Similarly, the liberal elite has long been convinced that DADT should be repealed. Now, some polls suggest, the public at large has come around to that view. The problem is that, according to data contained in the recent Pentagon report, half or more of those who actually put their life on the line engaging in combat on behalf of this country have serious reservations about ending DADT.
Just as with the Middle East, this state of play drives some liberals crazy. To get a sense of this, one need only read the Washington Post’s coverage of the issue. In the Post’s latest offering, Philip Rucker and Ed O’Keefe seem beside themselves over congressional resistance to ending DADT:

This was supposed to be the year that the law banning gays from serving openly in the military would be repealed. President Obama and the top Pentagon brass made clear their distaste for “don’t ask, don’t tell.” Polling suggests the nation has moved past it. The Democrats who control Congress, as well as some Republicans, are ready to overturn it. And last week a final potential obstacle was removed when an exhaustive Pentagon study found little risk in undoing the law.
Yet with the lame-duck session of Congress hurtling toward a chaotic close, the effort to repeal the policy is in peril. (Emphasis added)

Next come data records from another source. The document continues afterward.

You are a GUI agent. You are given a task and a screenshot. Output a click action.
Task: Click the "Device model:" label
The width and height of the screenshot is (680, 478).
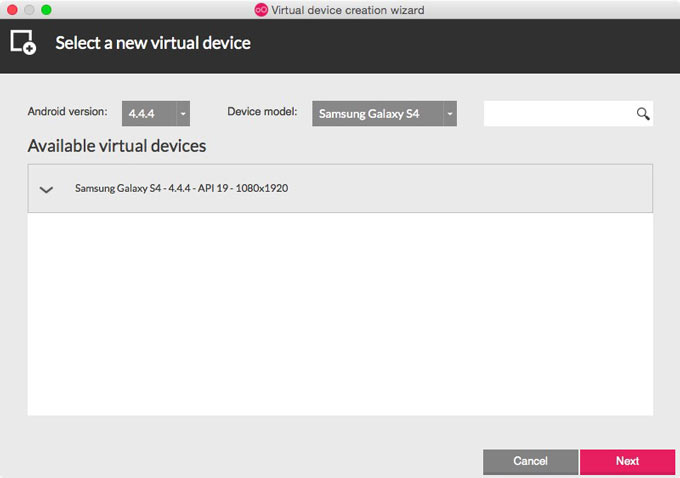262,112
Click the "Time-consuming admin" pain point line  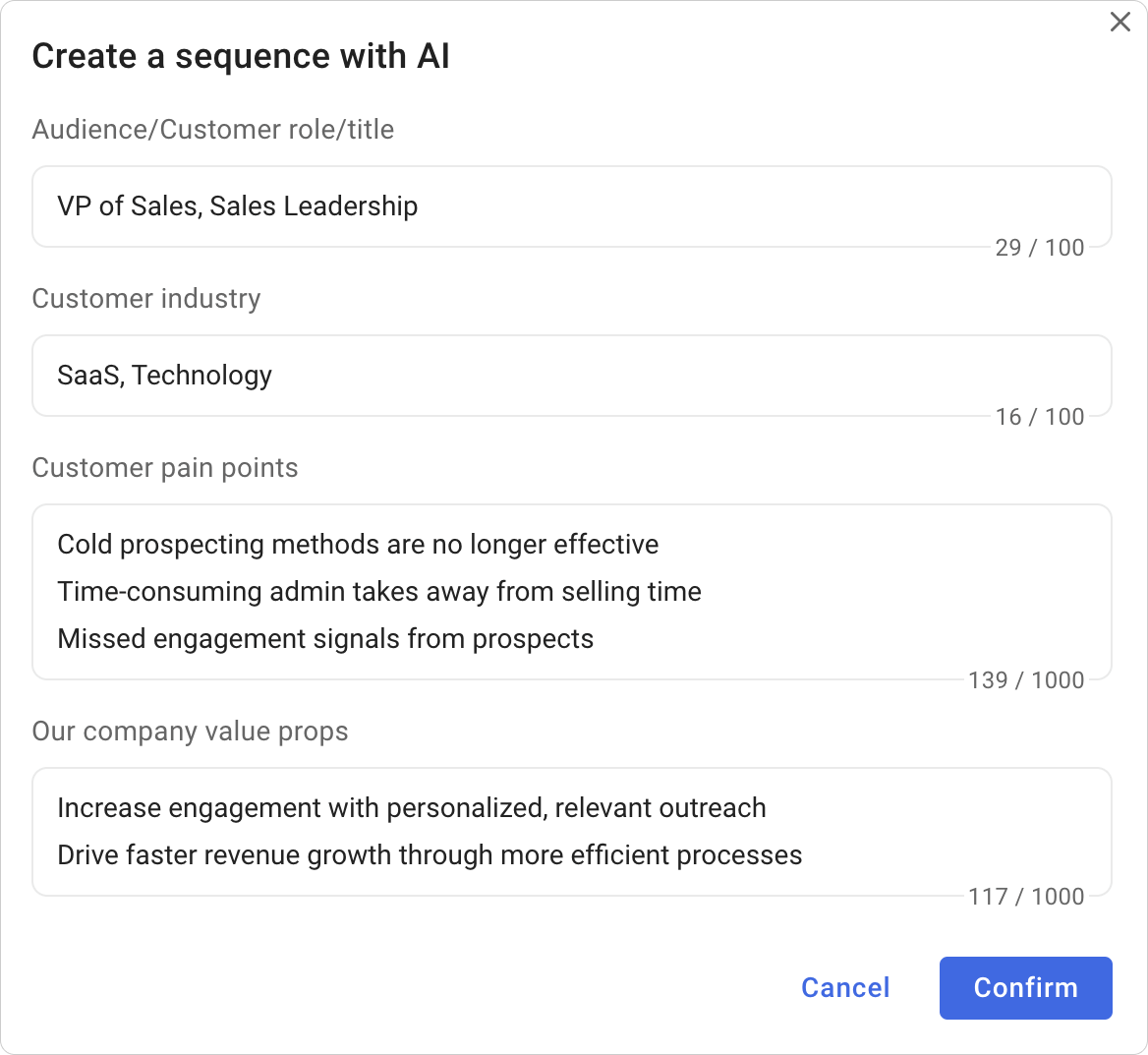[x=379, y=591]
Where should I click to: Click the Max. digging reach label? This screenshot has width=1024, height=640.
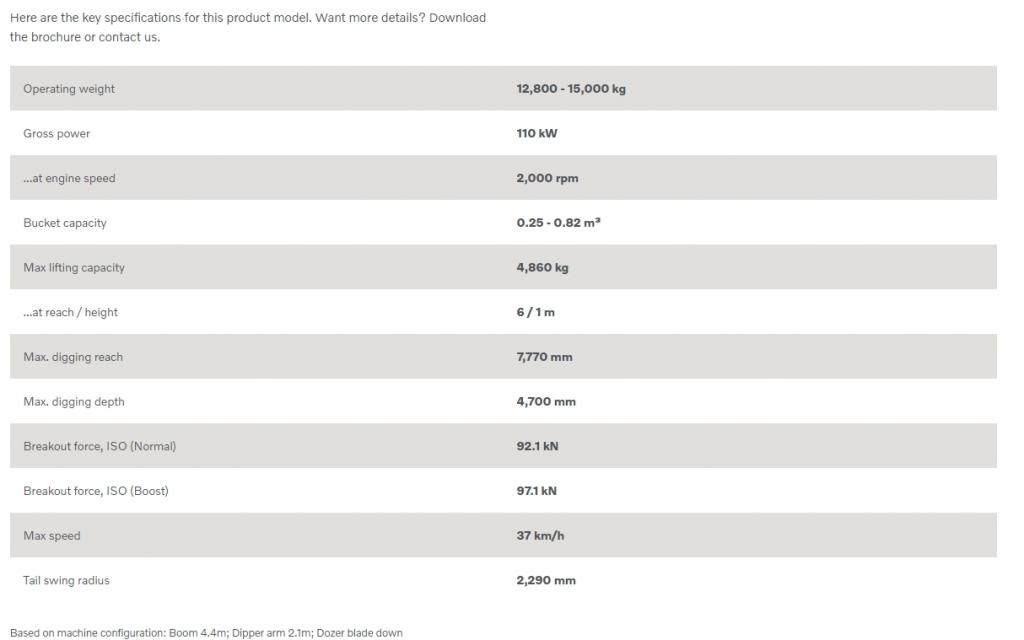pyautogui.click(x=72, y=357)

Unfortunately, Rucker and O’Keefe are not sufficiently honest to acknowledge the sticking point. While touting the Pentagon study, they do not mention the fact, documented in the study, that a huge number of those in the military who do the real fighting think their units will be less effective if they operate with openly gay comrades. Thus, although Rucker and O’Keefe call the situation a “classic Washington tale of competing priorities and shifting political realities” (whatever that means), the problem for proponents of repeal isn’t Washington, it’s Afghanistan, Iraq, and wherever else the U.S. deploys combat troops.

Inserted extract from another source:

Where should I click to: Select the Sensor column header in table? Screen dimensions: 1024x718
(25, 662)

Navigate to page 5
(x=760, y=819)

More fundamentally, the problem for repeal proponents lies in the values of the portion of our society that produces a disproportionately large number of our combat troops. As Victor Davis Hanson points out, that portion of society is “more southern, more Christian, more traditional and nationalistic” than the general population. And the warriors we produce are “exceptional in comparison with [their] European counterparts, especially in [their] eagerness to accept hazardous combat assignments.”

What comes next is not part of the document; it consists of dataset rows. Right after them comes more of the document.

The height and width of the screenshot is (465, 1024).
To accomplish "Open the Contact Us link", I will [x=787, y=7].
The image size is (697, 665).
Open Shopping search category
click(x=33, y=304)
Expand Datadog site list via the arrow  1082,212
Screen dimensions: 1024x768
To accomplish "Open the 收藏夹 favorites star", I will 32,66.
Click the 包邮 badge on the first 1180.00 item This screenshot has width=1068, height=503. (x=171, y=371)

Our more liberal precincts are not producing their share of warriors. Indeed, as Hanson also observes, our truly liberal precincts have long been, at best, ambivalent about the military for reasons unrelated to DADT. Thus, we take a major risk in terms of unit cohesion and recruitment if we override the values of our warrior class, in favor of more liberal values, in the spaces where the warriors work, fight, and sleep.
The forces pushing for repeal understand why Congress would be reluctant to take this risk. That’s why the Obama administration made sure that Jeh Johnson, a liberal political appointee and stellar trial lawyer who has never served in the military, was one of the two individuals responsible for producing the Pentagon report. It knew that a good deal of partisan spin would likely be required. It’s also why the report was leaked to the Washington Post well before publication. The hard data in the report undercuts the case for repeal, so proponents of repeal needed to get their spin out in advance, via the ever-helpful liberal reporters at the Post.
However, there is (to return to my initial comparison) an important difference between the state of play in the Middle East and the DADT state of play. In the Middle East, it’s unlikely that the attitudes of the parties who would have to live with the consensus “solution” are going to change in the foreseeable future. Hatred of Israel remains an ingrained part of mainstream Palestinians thinking, and is part of the everyday instruction of Palestinian school children.
By contrast, attitudes towards homosexuals are evolving fairly quickly throughout this land. Thus, while the liberal lame duck Congress offers proponents a clear chance to repeal DADT, this will not be their last clear chance.